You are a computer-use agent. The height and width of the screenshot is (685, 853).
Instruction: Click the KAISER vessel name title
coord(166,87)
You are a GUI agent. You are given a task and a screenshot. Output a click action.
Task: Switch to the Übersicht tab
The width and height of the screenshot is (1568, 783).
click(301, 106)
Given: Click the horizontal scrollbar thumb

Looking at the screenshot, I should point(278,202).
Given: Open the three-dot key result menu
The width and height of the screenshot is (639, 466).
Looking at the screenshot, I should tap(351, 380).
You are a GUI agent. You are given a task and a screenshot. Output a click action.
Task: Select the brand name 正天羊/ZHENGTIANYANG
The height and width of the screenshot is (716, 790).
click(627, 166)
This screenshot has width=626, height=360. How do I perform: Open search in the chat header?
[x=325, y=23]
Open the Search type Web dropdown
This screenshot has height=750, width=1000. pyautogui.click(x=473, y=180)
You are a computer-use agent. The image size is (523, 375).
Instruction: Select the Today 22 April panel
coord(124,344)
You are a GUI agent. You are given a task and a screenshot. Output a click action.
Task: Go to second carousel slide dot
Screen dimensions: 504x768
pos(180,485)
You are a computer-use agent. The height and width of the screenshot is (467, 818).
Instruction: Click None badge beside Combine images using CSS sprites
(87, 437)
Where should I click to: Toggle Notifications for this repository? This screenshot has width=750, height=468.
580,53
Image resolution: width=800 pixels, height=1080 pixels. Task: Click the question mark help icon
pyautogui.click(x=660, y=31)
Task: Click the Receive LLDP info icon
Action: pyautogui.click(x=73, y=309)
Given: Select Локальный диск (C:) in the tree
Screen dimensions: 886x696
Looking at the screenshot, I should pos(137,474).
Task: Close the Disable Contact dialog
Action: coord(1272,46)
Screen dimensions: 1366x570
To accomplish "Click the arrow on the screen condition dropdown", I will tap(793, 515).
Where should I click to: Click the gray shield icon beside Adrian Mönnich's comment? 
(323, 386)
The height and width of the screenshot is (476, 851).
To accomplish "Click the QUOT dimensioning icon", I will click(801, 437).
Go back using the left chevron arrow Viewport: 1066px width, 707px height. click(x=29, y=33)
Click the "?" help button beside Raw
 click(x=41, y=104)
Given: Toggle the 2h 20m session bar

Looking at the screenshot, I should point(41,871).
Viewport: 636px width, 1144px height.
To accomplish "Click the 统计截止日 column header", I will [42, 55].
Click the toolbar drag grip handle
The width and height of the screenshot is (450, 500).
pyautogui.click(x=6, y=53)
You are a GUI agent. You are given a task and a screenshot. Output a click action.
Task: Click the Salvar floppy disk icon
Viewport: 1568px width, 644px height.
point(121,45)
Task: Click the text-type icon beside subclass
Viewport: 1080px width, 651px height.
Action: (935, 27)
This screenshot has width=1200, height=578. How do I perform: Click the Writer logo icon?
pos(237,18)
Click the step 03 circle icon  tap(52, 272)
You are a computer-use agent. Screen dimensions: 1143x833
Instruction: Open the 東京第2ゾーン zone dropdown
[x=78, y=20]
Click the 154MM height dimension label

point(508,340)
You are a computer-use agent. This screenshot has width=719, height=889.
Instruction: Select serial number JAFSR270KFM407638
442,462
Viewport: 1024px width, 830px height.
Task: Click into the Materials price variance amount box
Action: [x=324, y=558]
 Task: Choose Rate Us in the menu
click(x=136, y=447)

**********

TASK INSTRUCTIONS> Word for word, give the entire listing again.

TASK RESULT>
You are a computer-use agent. The height and width of the screenshot is (685, 853).
Instruction: Click the KAISER vessel name title
coord(166,87)
You are a GUI agent. You are given a task and a screenshot. Output a click action.
Task: Switch to the Übersicht tab
The width and height of the screenshot is (1568, 783).
click(301, 106)
Given: Click the horizontal scrollbar thumb

Looking at the screenshot, I should point(278,202).
Given: Open the three-dot key result menu
The width and height of the screenshot is (639, 466).
Looking at the screenshot, I should tap(351, 380).
You are a GUI agent. You are given a task and a screenshot. Output a click action.
Task: Select the brand name 正天羊/ZHENGTIANYANG
The height and width of the screenshot is (716, 790).
click(627, 166)
This screenshot has width=626, height=360. How do I perform: Open search in the chat header?
[x=325, y=23]
Open the Search type Web dropdown
This screenshot has height=750, width=1000. pyautogui.click(x=473, y=180)
You are a computer-use agent. The image size is (523, 375).
Instruction: Select the Today 22 April panel
coord(124,344)
You are a GUI agent. You are given a task and a screenshot. Output a click action.
Task: Go to second carousel slide dot
Screen dimensions: 504x768
pos(180,485)
You are a computer-use agent. The height and width of the screenshot is (467, 818).
Instruction: Click None badge beside Combine images using CSS sprites
(87, 437)
Where should I click to: Toggle Notifications for this repository? This screenshot has width=750, height=468.
580,53
Image resolution: width=800 pixels, height=1080 pixels. Task: Click the question mark help icon
pyautogui.click(x=660, y=31)
Task: Click the Receive LLDP info icon
Action: pyautogui.click(x=73, y=309)
Given: Select Локальный диск (C:) in the tree
Screen dimensions: 886x696
Looking at the screenshot, I should pos(137,474).
Task: Close the Disable Contact dialog
Action: coord(1272,46)
Screen dimensions: 1366x570
To accomplish "Click the arrow on the screen condition dropdown", I will tap(793, 515).
Where should I click to: Click the gray shield icon beside Adrian Mönnich's comment? 
(323, 386)
The height and width of the screenshot is (476, 851).
To accomplish "Click the QUOT dimensioning icon", I will click(801, 437).
Go back using the left chevron arrow Viewport: 1066px width, 707px height. click(x=29, y=33)
Click the "?" help button beside Raw
 click(x=41, y=104)
Given: Toggle the 2h 20m session bar

Looking at the screenshot, I should point(41,871).
Viewport: 636px width, 1144px height.
To accomplish "Click the 统计截止日 column header", I will [42, 55].
Click the toolbar drag grip handle
The width and height of the screenshot is (450, 500).
pyautogui.click(x=6, y=53)
You are a GUI agent. You are given a task and a screenshot. Output a click action.
Task: Click the Salvar floppy disk icon
Viewport: 1568px width, 644px height.
point(121,45)
Task: Click the text-type icon beside subclass
Viewport: 1080px width, 651px height.
Action: (935, 27)
This screenshot has width=1200, height=578. How do I perform: Click the Writer logo icon?
pos(237,18)
Click the step 03 circle icon  tap(52, 272)
You are a computer-use agent. Screen dimensions: 1143x833
Instruction: Open the 東京第2ゾーン zone dropdown
[x=78, y=20]
Click the 154MM height dimension label

point(508,340)
You are a computer-use agent. This screenshot has width=719, height=889.
Instruction: Select serial number JAFSR270KFM407638
442,462
Viewport: 1024px width, 830px height.
Task: Click into the Materials price variance amount box
Action: [x=324, y=558]
 Task: Choose Rate Us in the menu
click(x=136, y=447)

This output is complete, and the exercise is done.